Figure 6.

Detection and degradation of natural AHLs. (A) Detection of AHLs produced by tested V. harveyi and V. alginolyticus by the cross-feeding assay. Induction of A. tumefaciens NTL4 (left plate) vs. non-induction of C. violaceum CV026 (right plate). (B) Thin-layer chromatography (TLC) analysis for tentative identification of AHLs extracted from tested V. harveyi (lane 6) and V. alginolyticus (lane 7). Synthetic AHLs were used as standards.
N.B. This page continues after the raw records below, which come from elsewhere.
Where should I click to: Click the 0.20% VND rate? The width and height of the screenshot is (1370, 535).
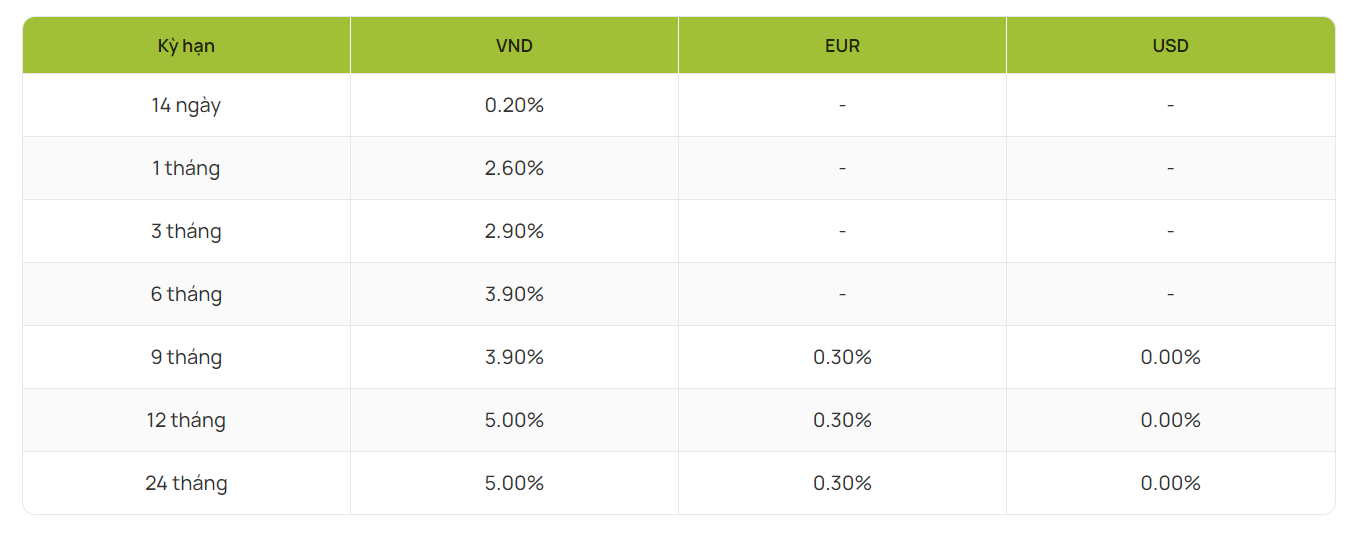click(514, 105)
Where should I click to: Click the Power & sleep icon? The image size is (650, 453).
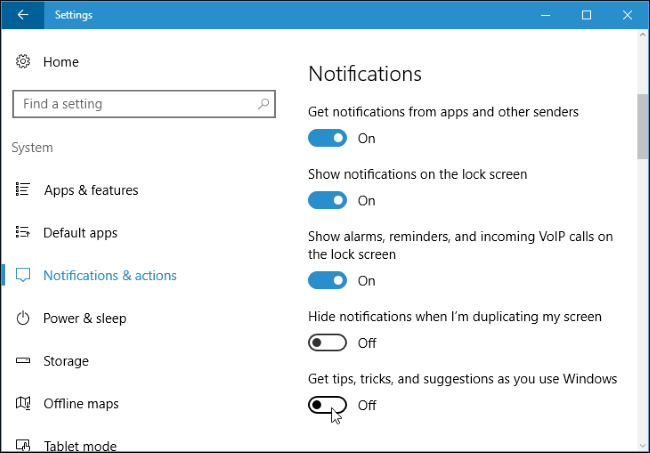click(23, 319)
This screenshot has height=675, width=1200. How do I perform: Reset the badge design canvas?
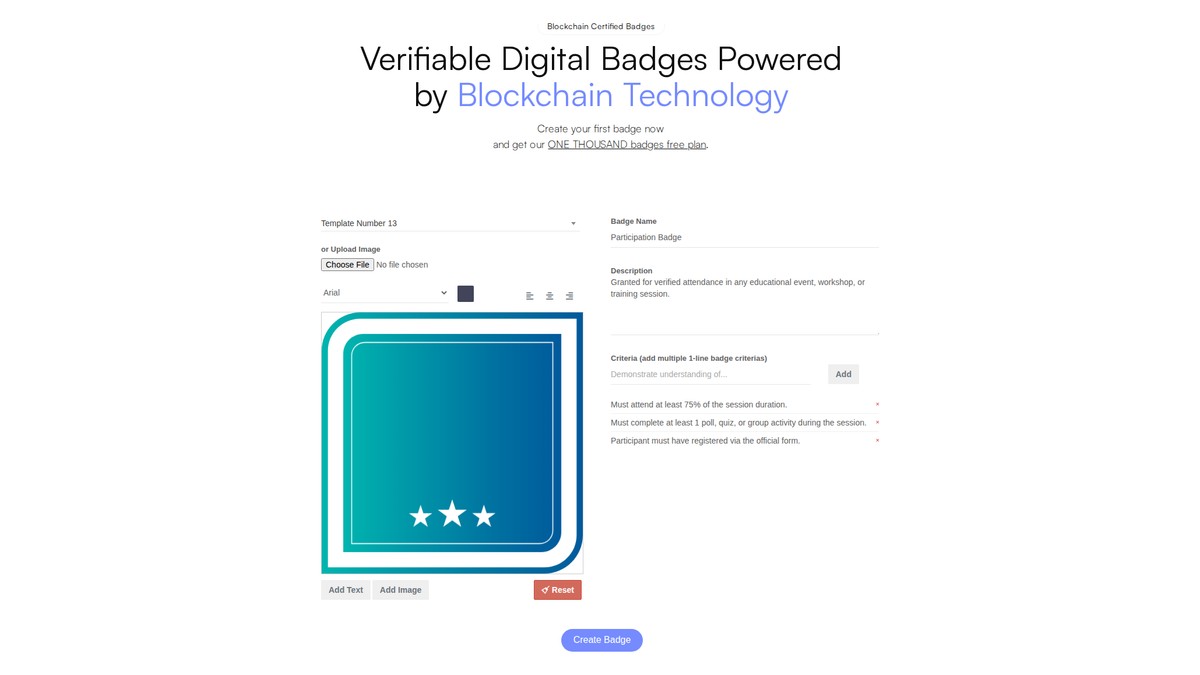(557, 590)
Lane 1 (3-oh-C₄-HSL), lane 2 (C₆-HSL), lane 3 (3-oxo-C₆-HSL), lane 4 (3-oxo-C₁₀-HSL), and lane 5 (3-oxo-C₁₄-HSL). (C–D) Visualization of the AHL-degrading activity of selected QQIs against natural AHLs of V. harveyi and V. alginolyticus using A. tumefaciens NTL4 overlay on TLC plates. The absence of blue color development in A. tumefaciens NTL4 indicates positive QQ activity. AHLs extracted from V. harveyi and V. alginolyticus cultures were regarded as negative controls. QQ1 (lane 1), QQ2 (lane 2), QQ3 (lane 3), QQ4 (lane 4), QQ5 (lane 5).